6. When vocational experts are called as witnesses they should be examined in detail concerning: (a) The claimant’s job-related skills; (b) the specific jobs that exist for persons with the claimant’s skills and functional limitations; and (c) the number and regional location of jobs that the claimant can perform.

7. Claimants should not be asked to waive their rights to see evidence developed after the hearing.

8. Congressional inquiries should be processed by Bureau of Hearings and Appeals offices in a manner that will avoid any suggestion of preferential treatment of claimants either in the scheduling or outcome of hearings.

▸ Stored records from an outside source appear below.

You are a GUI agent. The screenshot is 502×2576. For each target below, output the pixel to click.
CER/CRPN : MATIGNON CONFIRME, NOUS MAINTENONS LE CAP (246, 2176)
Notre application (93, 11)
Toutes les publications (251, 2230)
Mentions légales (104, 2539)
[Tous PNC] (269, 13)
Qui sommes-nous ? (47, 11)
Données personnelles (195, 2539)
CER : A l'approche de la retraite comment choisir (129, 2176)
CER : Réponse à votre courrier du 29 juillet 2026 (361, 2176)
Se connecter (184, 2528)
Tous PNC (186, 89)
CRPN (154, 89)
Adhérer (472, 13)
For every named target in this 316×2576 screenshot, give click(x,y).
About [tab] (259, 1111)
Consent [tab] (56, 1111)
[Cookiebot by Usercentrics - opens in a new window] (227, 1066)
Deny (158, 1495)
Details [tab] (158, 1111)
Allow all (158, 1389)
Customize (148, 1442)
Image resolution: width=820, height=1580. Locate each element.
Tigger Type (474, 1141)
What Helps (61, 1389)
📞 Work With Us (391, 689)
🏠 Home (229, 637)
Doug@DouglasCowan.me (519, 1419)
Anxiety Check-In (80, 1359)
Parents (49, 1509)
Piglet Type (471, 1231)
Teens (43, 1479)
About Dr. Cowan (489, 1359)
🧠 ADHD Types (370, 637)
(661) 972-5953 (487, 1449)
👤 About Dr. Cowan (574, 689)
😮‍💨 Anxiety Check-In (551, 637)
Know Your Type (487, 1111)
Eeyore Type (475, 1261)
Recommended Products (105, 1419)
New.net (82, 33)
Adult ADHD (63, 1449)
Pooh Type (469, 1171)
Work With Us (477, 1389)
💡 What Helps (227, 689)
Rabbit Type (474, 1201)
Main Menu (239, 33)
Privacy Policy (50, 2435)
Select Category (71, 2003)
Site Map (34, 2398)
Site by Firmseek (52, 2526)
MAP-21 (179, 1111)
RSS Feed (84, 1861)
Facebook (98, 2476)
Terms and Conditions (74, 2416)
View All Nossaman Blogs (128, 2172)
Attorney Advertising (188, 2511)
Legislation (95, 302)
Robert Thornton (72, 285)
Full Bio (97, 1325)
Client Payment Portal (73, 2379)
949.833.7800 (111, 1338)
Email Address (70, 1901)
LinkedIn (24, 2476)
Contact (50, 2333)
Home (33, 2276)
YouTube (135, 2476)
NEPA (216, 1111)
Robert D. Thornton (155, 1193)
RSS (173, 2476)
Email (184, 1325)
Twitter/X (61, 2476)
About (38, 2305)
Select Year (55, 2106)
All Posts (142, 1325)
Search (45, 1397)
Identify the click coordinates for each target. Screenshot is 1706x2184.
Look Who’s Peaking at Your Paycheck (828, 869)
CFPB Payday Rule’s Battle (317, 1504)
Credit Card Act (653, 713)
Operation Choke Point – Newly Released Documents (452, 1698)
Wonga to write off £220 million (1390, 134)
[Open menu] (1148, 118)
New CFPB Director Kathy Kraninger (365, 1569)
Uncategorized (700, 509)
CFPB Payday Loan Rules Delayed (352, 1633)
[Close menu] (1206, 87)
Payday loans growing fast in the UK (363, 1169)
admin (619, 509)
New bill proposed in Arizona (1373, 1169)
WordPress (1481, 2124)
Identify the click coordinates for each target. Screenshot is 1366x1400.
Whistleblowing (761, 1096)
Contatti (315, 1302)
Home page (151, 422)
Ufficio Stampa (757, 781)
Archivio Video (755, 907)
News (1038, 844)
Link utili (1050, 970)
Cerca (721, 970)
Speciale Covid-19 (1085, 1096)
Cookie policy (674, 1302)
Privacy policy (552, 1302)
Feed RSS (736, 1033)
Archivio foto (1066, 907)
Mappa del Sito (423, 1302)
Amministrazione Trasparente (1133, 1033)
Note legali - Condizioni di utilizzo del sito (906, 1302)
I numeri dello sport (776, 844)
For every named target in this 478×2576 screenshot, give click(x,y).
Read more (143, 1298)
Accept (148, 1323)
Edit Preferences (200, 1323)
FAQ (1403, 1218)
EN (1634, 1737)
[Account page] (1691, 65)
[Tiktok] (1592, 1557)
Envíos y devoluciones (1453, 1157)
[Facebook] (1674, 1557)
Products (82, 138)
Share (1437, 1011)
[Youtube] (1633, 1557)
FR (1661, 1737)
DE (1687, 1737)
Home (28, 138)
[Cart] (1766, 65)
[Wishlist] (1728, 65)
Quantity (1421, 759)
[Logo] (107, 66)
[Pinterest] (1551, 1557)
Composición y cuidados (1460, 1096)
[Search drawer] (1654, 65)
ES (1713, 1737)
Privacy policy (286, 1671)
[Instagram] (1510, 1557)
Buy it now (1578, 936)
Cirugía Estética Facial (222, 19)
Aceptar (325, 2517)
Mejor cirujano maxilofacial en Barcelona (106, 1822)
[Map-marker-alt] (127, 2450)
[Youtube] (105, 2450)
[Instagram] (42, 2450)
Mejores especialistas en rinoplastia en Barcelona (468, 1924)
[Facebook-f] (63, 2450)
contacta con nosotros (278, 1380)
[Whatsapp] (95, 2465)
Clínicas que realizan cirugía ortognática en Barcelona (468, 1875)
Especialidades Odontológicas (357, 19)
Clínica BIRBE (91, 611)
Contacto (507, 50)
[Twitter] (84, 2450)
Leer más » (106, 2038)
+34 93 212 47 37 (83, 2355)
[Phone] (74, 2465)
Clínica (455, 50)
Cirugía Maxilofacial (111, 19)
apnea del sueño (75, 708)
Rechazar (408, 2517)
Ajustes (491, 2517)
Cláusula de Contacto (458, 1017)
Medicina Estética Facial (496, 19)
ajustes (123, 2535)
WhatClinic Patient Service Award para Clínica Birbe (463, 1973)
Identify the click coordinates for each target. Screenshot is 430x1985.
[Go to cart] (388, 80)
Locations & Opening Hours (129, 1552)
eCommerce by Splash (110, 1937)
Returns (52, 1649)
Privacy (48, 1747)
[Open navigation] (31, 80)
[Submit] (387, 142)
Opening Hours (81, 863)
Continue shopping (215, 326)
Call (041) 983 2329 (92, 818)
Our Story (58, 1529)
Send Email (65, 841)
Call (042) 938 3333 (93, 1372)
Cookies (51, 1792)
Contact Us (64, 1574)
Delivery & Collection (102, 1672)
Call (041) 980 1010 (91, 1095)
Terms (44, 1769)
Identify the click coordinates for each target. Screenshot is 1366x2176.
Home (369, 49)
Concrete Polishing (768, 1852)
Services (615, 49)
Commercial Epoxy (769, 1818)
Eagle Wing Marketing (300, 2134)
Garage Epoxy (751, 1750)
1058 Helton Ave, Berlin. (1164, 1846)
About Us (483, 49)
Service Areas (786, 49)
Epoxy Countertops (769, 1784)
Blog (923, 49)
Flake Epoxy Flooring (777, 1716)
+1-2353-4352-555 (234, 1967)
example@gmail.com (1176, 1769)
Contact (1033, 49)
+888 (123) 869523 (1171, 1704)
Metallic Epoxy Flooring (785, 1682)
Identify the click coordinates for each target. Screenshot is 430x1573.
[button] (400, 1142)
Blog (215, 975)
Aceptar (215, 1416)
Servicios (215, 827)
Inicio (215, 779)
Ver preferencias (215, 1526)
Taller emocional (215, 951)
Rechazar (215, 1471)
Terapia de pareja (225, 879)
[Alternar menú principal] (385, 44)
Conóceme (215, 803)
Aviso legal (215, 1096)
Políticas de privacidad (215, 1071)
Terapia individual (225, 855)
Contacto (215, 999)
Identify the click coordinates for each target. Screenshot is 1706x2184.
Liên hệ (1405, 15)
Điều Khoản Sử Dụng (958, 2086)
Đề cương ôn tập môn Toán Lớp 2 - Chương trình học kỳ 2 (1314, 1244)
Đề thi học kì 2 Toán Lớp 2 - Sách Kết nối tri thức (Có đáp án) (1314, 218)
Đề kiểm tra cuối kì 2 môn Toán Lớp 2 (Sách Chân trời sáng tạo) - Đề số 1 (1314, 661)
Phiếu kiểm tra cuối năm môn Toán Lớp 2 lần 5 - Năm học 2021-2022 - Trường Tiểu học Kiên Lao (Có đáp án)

C. Monitoring, Management, and Control of the Hearing Process

1. The Appeals Council should exercise review on the basis of the evidence established in the record before the administrative law judge. If a claimant wishes to offer new evidence after the hearing record has been closed, petition should be made to the administrative law judge to reopen the record. Where new evidence is offered when an appeal is pending in the Appeals Council, the Appeals Council should make that evidence a part of the record for purposes of the appeal only if a refusal to do so would result in substantial injustice or unreasonable delay.

2. The Social Security Administration should devote more attention to the development and dissemination of precedent materials. These actions include: (a) Regulatory codification of settled or established policies; (b) reasoned acquiescence or non-acquiescence in judicial decisions; (c) publication of fact-based precedent decisions; (d) periodic conferences of administrative law judges for discussion of new legal developments or recurrent problems.

3. The Bureau of Hearings and Appeals should continue an aggressive quality assurance program to identify errors, determine their causes and prevent their recurrence.

D. Judicial Review

When seeking a “Secretary-initiated” remand, pursuant to section 205 of the Social Security Act, the Secretary should state the reasons for each request.

E. Representation

1. Bureau of Hearings and Appeals offices should fully inform claimants prior to the hearing of the availability of counsel and lay representation and of the means by which they may obtain counsel or representation in their local area on a fee or no-fee basis.

2. The Bureau of Hearings and Appeals should assist and cooperate with appropriate organizations in the development of training programs for attorneys and lay representatives.